Die Rückkehr zu den Ursprüngen dieses Jahrhunderte zurückreichenden Festes, war auch dem Münchner Landrat Christoph Göbel (CSU) ein Anliegen, der in einer leidenschaftlichen Ansprache vor der Ministerin den Ton vorgab: Keferloh stehe für Identität, Nachhaltigkeit und Zusammenhalt der Gesellschaft, "weil diese Lohe, dieser Ort in seiner Eigenart nahezu noch so erhalten ist wie seit Jahrhunderten". Dass der Keferloher Montag nicht mehr der Aufmarschplatz der Parteien und Politiker sein soll, zu dem er in den vergangenen Jahren verkommen ist, war ja auch ein Anliegen der Kreisräte, als diese den Organisatoren finanzielle Unterstützung gewährten, um das Fest vor dem Aus zu retten.

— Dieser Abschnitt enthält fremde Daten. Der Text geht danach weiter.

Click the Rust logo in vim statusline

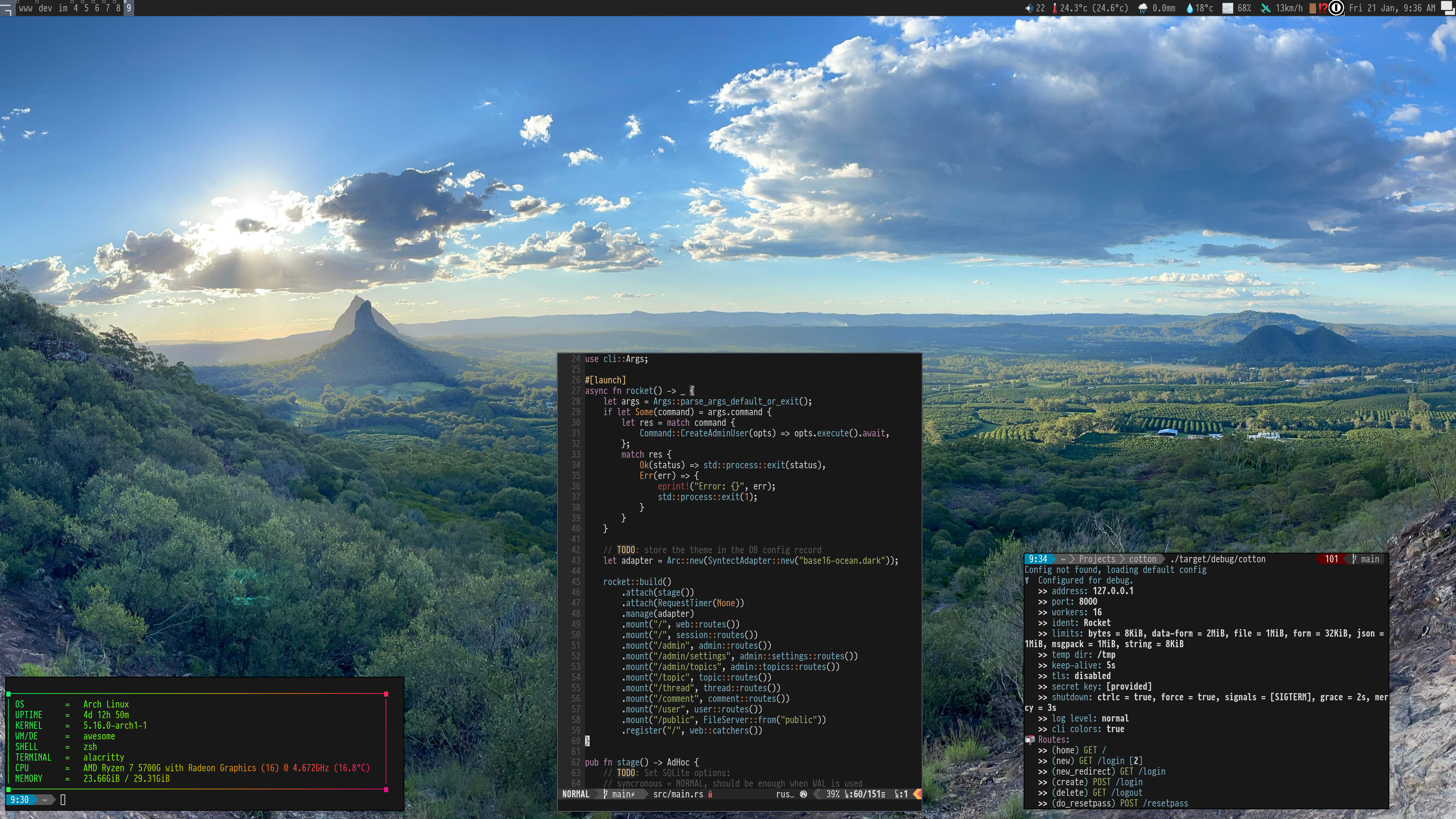point(803,794)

Im Bierzelt gibt Landwirtschaftsministerin Michaela Kaniber den Ton am Keferloher Montag an.

(Foto: Claus Schunk)

Mit ihrer Rede stand die Landwirtschaftsministerin den Söders, Seehofers und Stoibers der Vergangenheit indes in keiner Weise nach. Da gab es aus dem ganzen Satzbaukasten für die CSU-Bierzeltrede kräftige Breitseiten gegen "einseitige Denke" und "apokalyptische Weltuntergangsszenarien" der Grünen sowie "sozialistische Irrwege" eines Juso-Vorsitzenden gegen Autos im Allgemeinen und BMW im Besonderen. Autoindustrie und Diesel "madig" zu machen, sei keine Lösung, der Wohlstand der Schlüssel zum Erfolg und überhaupt könne Deutschland alleine nicht das Weltklima retten.

Ob Dünge-Verordnung der EU oder Grünen-Forderungen nach 30 Prozent Biolandwirtschaft - Kaniber verbat sich, dass jeder versuche, den Bauern zu erklären, wie sie ihre Arbeit besser machen sollten. Donnernder Applaus. So etwas kommt an im Zelt. Selbst ihre Erklärung, warum die Staatsregierung den Gesetzentwurf des Volksbegehrens "Rettet die Bienen" übernommen habe, wird goutiert. "Sonst hätten wir in diesen Tagen einen Volksentscheid mit der Frage: Sind Sie für Umweltschutz oder Landwirtschaft?" Durch die Einigung habe man zudem Ausgleichszahlungen ins Gesetz aufnehmen können.

Die Ministerin forderte aber auch von der Gesellschaft, ihren Beitrag zu Arten- und Klimaschutz zu leisten, und von den Verbrauchern, in Hinblick auf die Zukunft ihren Konsum zu ändern. "Wenn euch die brennenden Regenwälder schockieren, dann geht nicht mehr ins Steakhaus, sondern kauft halt das Rindfleisch von unseren Bauern", rief sie ins Zelt. Ins selbe Horn stieß Landrat Göbel: "Es braucht keine Bioprodukte, sondern regionale und saisonale Produkte." Das sei der wirksamste Beitrag zu Klimaschutz und für den Erhalt der bayerischen Landwirtschaft. Für einen Bauern aus Gauting, der unter den Besuchern im Zelt sitzt, kommen solcherlei Aufrufe freilich zu spät. Der Mann hat seine 18 Milchkühe verkauft und seinen Hof aufgegeben. Für ihn rechnete es sich einfach nicht mehr.